Short problem
Copy every one of the rows below word for word, keeping each line the same as it stands.

----

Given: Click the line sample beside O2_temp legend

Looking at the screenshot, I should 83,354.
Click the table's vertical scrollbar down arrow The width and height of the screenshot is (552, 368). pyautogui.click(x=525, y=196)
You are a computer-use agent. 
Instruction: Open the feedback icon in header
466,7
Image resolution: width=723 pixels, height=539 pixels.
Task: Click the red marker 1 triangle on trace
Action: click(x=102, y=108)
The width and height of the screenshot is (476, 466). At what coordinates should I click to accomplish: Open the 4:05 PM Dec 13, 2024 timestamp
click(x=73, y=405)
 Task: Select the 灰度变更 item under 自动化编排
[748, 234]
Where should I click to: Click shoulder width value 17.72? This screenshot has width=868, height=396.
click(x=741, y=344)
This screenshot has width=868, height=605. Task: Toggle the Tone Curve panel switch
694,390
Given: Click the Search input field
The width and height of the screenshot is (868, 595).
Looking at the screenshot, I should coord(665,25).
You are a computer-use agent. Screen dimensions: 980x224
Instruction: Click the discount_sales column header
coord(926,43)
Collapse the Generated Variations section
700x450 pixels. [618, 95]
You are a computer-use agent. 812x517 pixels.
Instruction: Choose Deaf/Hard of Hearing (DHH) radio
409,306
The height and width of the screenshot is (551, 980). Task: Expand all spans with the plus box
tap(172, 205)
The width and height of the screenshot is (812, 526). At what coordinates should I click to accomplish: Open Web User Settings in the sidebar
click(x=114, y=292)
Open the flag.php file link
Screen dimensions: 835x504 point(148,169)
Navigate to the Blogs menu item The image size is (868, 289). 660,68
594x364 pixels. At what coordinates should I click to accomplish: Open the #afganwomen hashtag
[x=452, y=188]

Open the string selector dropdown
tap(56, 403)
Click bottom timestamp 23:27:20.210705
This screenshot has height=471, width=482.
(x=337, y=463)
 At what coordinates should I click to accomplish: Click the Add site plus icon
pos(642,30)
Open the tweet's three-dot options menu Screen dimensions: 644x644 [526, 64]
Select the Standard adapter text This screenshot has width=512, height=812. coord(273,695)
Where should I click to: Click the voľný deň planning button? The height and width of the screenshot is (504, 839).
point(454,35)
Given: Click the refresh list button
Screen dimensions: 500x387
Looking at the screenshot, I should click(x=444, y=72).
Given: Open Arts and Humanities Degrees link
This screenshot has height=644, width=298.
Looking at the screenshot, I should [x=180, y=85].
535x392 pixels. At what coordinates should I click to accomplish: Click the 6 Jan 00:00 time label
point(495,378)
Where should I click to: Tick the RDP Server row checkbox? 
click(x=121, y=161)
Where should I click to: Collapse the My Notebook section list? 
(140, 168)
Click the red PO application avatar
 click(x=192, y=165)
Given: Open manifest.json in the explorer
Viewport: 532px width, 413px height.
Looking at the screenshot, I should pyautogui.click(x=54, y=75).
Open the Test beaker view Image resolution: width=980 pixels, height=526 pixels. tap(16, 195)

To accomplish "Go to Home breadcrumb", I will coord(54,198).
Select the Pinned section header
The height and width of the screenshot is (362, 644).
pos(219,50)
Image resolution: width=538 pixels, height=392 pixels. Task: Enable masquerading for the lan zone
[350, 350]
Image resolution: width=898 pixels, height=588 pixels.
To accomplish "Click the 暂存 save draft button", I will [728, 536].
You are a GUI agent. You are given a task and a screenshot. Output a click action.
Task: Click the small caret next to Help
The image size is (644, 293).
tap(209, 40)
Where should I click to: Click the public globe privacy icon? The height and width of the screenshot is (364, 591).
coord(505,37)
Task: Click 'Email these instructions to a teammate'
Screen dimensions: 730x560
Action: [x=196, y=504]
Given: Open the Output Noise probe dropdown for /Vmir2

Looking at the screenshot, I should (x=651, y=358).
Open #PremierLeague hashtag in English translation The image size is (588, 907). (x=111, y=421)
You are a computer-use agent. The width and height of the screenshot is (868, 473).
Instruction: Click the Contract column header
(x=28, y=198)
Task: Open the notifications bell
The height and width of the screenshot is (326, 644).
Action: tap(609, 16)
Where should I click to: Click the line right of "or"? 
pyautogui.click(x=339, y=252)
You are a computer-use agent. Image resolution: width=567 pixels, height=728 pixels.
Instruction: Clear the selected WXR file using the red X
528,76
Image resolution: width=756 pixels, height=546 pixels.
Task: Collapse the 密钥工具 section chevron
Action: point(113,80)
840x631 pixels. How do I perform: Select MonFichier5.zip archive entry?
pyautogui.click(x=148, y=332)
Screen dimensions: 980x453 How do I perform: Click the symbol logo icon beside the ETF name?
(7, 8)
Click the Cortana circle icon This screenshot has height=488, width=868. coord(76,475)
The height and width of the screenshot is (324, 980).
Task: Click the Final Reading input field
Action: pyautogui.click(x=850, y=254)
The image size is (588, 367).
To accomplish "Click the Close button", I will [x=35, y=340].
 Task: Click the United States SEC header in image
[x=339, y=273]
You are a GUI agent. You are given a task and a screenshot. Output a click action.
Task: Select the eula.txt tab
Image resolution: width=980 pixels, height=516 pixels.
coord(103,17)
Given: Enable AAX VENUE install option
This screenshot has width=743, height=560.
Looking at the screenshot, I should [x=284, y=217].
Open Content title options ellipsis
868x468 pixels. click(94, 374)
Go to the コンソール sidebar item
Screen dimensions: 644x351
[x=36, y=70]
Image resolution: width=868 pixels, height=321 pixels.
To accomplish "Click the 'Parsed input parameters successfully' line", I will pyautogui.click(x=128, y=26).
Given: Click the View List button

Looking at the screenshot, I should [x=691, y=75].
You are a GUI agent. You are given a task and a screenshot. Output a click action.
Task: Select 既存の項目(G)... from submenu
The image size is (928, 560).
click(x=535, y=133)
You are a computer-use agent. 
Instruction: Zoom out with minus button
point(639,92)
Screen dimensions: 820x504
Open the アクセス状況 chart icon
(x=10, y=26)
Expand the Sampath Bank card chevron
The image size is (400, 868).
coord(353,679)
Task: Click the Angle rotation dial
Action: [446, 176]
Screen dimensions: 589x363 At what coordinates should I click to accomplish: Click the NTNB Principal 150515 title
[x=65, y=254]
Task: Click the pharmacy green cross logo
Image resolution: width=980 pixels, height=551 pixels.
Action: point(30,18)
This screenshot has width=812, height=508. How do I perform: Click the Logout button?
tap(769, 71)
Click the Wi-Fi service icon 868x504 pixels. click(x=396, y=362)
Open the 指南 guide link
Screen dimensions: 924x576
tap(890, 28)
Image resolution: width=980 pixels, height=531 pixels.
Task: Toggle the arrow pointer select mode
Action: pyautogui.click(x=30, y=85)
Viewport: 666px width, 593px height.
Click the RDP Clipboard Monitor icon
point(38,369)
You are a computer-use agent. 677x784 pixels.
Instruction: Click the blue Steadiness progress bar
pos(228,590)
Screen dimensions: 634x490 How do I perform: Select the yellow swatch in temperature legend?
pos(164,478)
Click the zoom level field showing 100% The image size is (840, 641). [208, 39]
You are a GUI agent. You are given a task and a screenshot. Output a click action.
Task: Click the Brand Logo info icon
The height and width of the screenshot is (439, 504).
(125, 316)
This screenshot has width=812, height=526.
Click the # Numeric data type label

----

The reply
Given: Click the line sample beside O2_temp legend

Looking at the screenshot, I should 83,354.
Click the table's vertical scrollbar down arrow The width and height of the screenshot is (552, 368). pyautogui.click(x=525, y=196)
You are a computer-use agent. 
Instruction: Open the feedback icon in header
466,7
Image resolution: width=723 pixels, height=539 pixels.
Task: Click the red marker 1 triangle on trace
Action: click(x=102, y=108)
The width and height of the screenshot is (476, 466). At what coordinates should I click to accomplish: Open the 4:05 PM Dec 13, 2024 timestamp
click(x=73, y=405)
 Task: Select the 灰度变更 item under 自动化编排
[748, 234]
Where should I click to: Click shoulder width value 17.72? This screenshot has width=868, height=396.
click(x=741, y=344)
This screenshot has width=868, height=605. Task: Toggle the Tone Curve panel switch
694,390
Given: Click the Search input field
The width and height of the screenshot is (868, 595).
Looking at the screenshot, I should coord(665,25).
You are a computer-use agent. Screen dimensions: 980x224
Instruction: Click the discount_sales column header
coord(926,43)
Collapse the Generated Variations section
700x450 pixels. [618, 95]
You are a computer-use agent. 812x517 pixels.
Instruction: Choose Deaf/Hard of Hearing (DHH) radio
409,306
The height and width of the screenshot is (551, 980). Task: Expand all spans with the plus box
tap(172, 205)
The width and height of the screenshot is (812, 526). At what coordinates should I click to accomplish: Open Web User Settings in the sidebar
click(x=114, y=292)
Open the flag.php file link
Screen dimensions: 835x504 point(148,169)
Navigate to the Blogs menu item The image size is (868, 289). 660,68
594x364 pixels. At what coordinates should I click to accomplish: Open the #afganwomen hashtag
[x=452, y=188]

Open the string selector dropdown
tap(56, 403)
Click bottom timestamp 23:27:20.210705
This screenshot has height=471, width=482.
(x=337, y=463)
 At what coordinates should I click to accomplish: Click the Add site plus icon
pos(642,30)
Open the tweet's three-dot options menu Screen dimensions: 644x644 [526, 64]
Select the Standard adapter text This screenshot has width=512, height=812. coord(273,695)
Where should I click to: Click the voľný deň planning button? The height and width of the screenshot is (504, 839).
point(454,35)
Given: Click the refresh list button
Screen dimensions: 500x387
Looking at the screenshot, I should click(x=444, y=72).
Given: Open Arts and Humanities Degrees link
This screenshot has height=644, width=298.
Looking at the screenshot, I should [x=180, y=85].
535x392 pixels. At what coordinates should I click to accomplish: Click the 6 Jan 00:00 time label
point(495,378)
Where should I click to: Tick the RDP Server row checkbox? 
click(x=121, y=161)
Where should I click to: Collapse the My Notebook section list? 
(140, 168)
Click the red PO application avatar
 click(x=192, y=165)
Given: Open manifest.json in the explorer
Viewport: 532px width, 413px height.
Looking at the screenshot, I should pyautogui.click(x=54, y=75).
Open the Test beaker view Image resolution: width=980 pixels, height=526 pixels. tap(16, 195)

To accomplish "Go to Home breadcrumb", I will coord(54,198).
Select the Pinned section header
The height and width of the screenshot is (362, 644).
pos(219,50)
Image resolution: width=538 pixels, height=392 pixels. Task: Enable masquerading for the lan zone
[350, 350]
Image resolution: width=898 pixels, height=588 pixels.
To accomplish "Click the 暂存 save draft button", I will [728, 536].
You are a GUI agent. You are given a task and a screenshot. Output a click action.
Task: Click the small caret next to Help
The image size is (644, 293).
tap(209, 40)
Where should I click to: Click the public globe privacy icon? The height and width of the screenshot is (364, 591).
coord(505,37)
Task: Click 'Email these instructions to a teammate'
Screen dimensions: 730x560
Action: [x=196, y=504]
Given: Open the Output Noise probe dropdown for /Vmir2

Looking at the screenshot, I should (x=651, y=358).
Open #PremierLeague hashtag in English translation The image size is (588, 907). (x=111, y=421)
You are a computer-use agent. The width and height of the screenshot is (868, 473).
Instruction: Click the Contract column header
(x=28, y=198)
Task: Open the notifications bell
The height and width of the screenshot is (326, 644).
Action: tap(609, 16)
Where should I click to: Click the line right of "or"? 
pyautogui.click(x=339, y=252)
You are a computer-use agent. Image resolution: width=567 pixels, height=728 pixels.
Instruction: Clear the selected WXR file using the red X
528,76
Image resolution: width=756 pixels, height=546 pixels.
Task: Collapse the 密钥工具 section chevron
Action: point(113,80)
840x631 pixels. How do I perform: Select MonFichier5.zip archive entry?
pyautogui.click(x=148, y=332)
Screen dimensions: 980x453 How do I perform: Click the symbol logo icon beside the ETF name?
(7, 8)
Click the Cortana circle icon This screenshot has height=488, width=868. coord(76,475)
The height and width of the screenshot is (324, 980).
Task: Click the Final Reading input field
Action: pyautogui.click(x=850, y=254)
The image size is (588, 367).
To accomplish "Click the Close button", I will [x=35, y=340].
 Task: Click the United States SEC header in image
[x=339, y=273]
You are a GUI agent. You are given a task and a screenshot. Output a click action.
Task: Select the eula.txt tab
Image resolution: width=980 pixels, height=516 pixels.
coord(103,17)
Given: Enable AAX VENUE install option
This screenshot has width=743, height=560.
Looking at the screenshot, I should [x=284, y=217].
Open Content title options ellipsis
868x468 pixels. click(94, 374)
Go to the コンソール sidebar item
Screen dimensions: 644x351
[x=36, y=70]
Image resolution: width=868 pixels, height=321 pixels.
To accomplish "Click the 'Parsed input parameters successfully' line", I will pyautogui.click(x=128, y=26).
Given: Click the View List button

Looking at the screenshot, I should [x=691, y=75].
You are a GUI agent. You are given a task and a screenshot. Output a click action.
Task: Select 既存の項目(G)... from submenu
The image size is (928, 560).
click(x=535, y=133)
You are a computer-use agent. 
Instruction: Zoom out with minus button
point(639,92)
Screen dimensions: 820x504
Open the アクセス状況 chart icon
(x=10, y=26)
Expand the Sampath Bank card chevron
The image size is (400, 868).
coord(353,679)
Task: Click the Angle rotation dial
Action: [446, 176]
Screen dimensions: 589x363 At what coordinates should I click to accomplish: Click the NTNB Principal 150515 title
[x=65, y=254]
Task: Click the pharmacy green cross logo
Image resolution: width=980 pixels, height=551 pixels.
Action: point(30,18)
This screenshot has width=812, height=508. How do I perform: Click the Logout button?
tap(769, 71)
Click the Wi-Fi service icon 868x504 pixels. click(x=396, y=362)
Open the 指南 guide link
Screen dimensions: 924x576
tap(890, 28)
Image resolution: width=980 pixels, height=531 pixels.
Task: Toggle the arrow pointer select mode
Action: pyautogui.click(x=30, y=85)
Viewport: 666px width, 593px height.
Click the RDP Clipboard Monitor icon
point(38,369)
You are a computer-use agent. 677x784 pixels.
Instruction: Click the blue Steadiness progress bar
pos(228,590)
Screen dimensions: 634x490 How do I perform: Select the yellow swatch in temperature legend?
pos(164,478)
Click the zoom level field showing 100% The image size is (840, 641). [208, 39]
You are a GUI agent. You are given a task and a screenshot. Output a click action.
Task: Click the Brand Logo info icon
The height and width of the screenshot is (439, 504).
(125, 316)
This screenshot has width=812, height=526.
Click the # Numeric data type label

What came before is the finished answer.